Le plan de St-Léger que nous donnons au commencement de cette Notice a été calqué sur le plan de la Mairie exécuté par un géomètre expert. C'est après l'avoir complété par l'addition des habitations nouvelles et l'avoir fait réduire par l'appareil photographique, afin d'en conserver les proportions exactes, que nous l'avons confié au graveur.

La principale rue, connue sous le nom de Grand'Rue, n'est autre que la route de Marieux à Souastre, traversant la plus grande partie du village.

Elle est coupée à angle droit par la rue de la Carrière qui descend du calvaire vers la rivière, pour prendre ensuite le nom de rue de l'Eglise.

Celle-ci, à partir de la grande ferme, porte le nom de rue des Jovelets jusqu'au pied de la montagne ; puis elle s'appelle rue des Prêtres jusqu'au marais où elle devient le chemin des Prêtres.

 

A Couin, village voisin, un monument à la mémoire des animaux "morts à la guerre"

 

Vers l'extrémité de la rue des Prêtres, en face du chemin de Douai*, descend la ruelle du Pati ou du Pâturage ; autrefois, elle était continuée par la ruelle Brédaine jusqu'à la grand'rue. Cette dernière ruelle est remplacée par un égout.

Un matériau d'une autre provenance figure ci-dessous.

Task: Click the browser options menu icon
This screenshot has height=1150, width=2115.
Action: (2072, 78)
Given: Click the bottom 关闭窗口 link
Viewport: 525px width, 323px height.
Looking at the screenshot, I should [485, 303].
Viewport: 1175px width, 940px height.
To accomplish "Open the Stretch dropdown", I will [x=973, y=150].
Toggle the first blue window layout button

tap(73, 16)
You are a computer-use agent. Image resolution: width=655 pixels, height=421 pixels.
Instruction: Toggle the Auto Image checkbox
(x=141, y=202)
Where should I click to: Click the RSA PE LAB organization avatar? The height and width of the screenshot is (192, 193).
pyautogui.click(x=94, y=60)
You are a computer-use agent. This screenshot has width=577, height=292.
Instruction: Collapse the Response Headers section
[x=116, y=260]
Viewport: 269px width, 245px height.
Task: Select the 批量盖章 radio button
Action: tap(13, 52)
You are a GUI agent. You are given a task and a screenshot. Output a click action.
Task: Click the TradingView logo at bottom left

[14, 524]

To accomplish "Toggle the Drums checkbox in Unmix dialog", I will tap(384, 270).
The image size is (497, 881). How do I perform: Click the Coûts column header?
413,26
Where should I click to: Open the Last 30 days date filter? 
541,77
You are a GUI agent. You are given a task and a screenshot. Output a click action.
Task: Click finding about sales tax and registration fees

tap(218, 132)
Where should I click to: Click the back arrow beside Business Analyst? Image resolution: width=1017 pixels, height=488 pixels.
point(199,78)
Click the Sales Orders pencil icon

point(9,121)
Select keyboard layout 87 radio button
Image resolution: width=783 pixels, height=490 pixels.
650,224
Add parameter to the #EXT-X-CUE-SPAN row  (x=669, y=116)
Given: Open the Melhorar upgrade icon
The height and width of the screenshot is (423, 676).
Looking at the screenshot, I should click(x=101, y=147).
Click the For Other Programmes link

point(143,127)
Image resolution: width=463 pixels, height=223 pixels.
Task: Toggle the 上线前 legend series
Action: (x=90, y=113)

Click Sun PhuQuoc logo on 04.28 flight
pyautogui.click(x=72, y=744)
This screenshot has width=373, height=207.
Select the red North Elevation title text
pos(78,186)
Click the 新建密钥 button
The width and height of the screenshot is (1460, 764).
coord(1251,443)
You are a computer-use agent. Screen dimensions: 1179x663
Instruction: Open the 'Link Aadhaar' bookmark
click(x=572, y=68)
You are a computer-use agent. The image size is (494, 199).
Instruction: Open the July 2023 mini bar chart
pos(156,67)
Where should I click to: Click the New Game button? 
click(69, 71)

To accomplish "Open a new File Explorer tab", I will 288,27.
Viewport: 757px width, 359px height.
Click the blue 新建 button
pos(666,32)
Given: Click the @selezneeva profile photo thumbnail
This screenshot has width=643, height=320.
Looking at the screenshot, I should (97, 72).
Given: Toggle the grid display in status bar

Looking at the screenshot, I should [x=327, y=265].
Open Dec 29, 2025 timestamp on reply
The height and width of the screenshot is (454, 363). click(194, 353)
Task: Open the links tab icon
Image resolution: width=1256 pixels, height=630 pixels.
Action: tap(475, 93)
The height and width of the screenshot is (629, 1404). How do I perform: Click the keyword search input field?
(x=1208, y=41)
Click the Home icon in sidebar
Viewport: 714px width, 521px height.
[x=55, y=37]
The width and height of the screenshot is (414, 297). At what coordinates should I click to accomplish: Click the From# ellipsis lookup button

* Ce nom lui fut donné à la suite d'un fait qui s'est passé dans la ville de Douai et dont les auteurs étaient de St-Léger.

La rue haute ou rue de haut prend naissance en face de la maison d'école, dans la rue de la Carrière, pour descendre ensuite vers la grand'rue.

Quant aux lieux-dits nous en marquons plusieurs sur notre plan, tels que : le Château ou ancien Château, le Bosquet du Château, le Guet où les gens du seigneur allaient en observation pour prévenir l'arrivée des ennemis, des bandes de brigands, etc ; la Porte Rouge ; les Gauguez ou Noyers séculaires, contemporains de l'ancien château, abattus en 1860. La verte vieillesse qu'ils portaient encore à celle époque n'eût pas résisté à l'hiver de 1879 à 1880 qui en a tant fait périr. Ils sont une preuve que, depuis plus d'un siècle, depuis au moins 1709, il n'a pas gelé avec autant d'intensité que cette année-là.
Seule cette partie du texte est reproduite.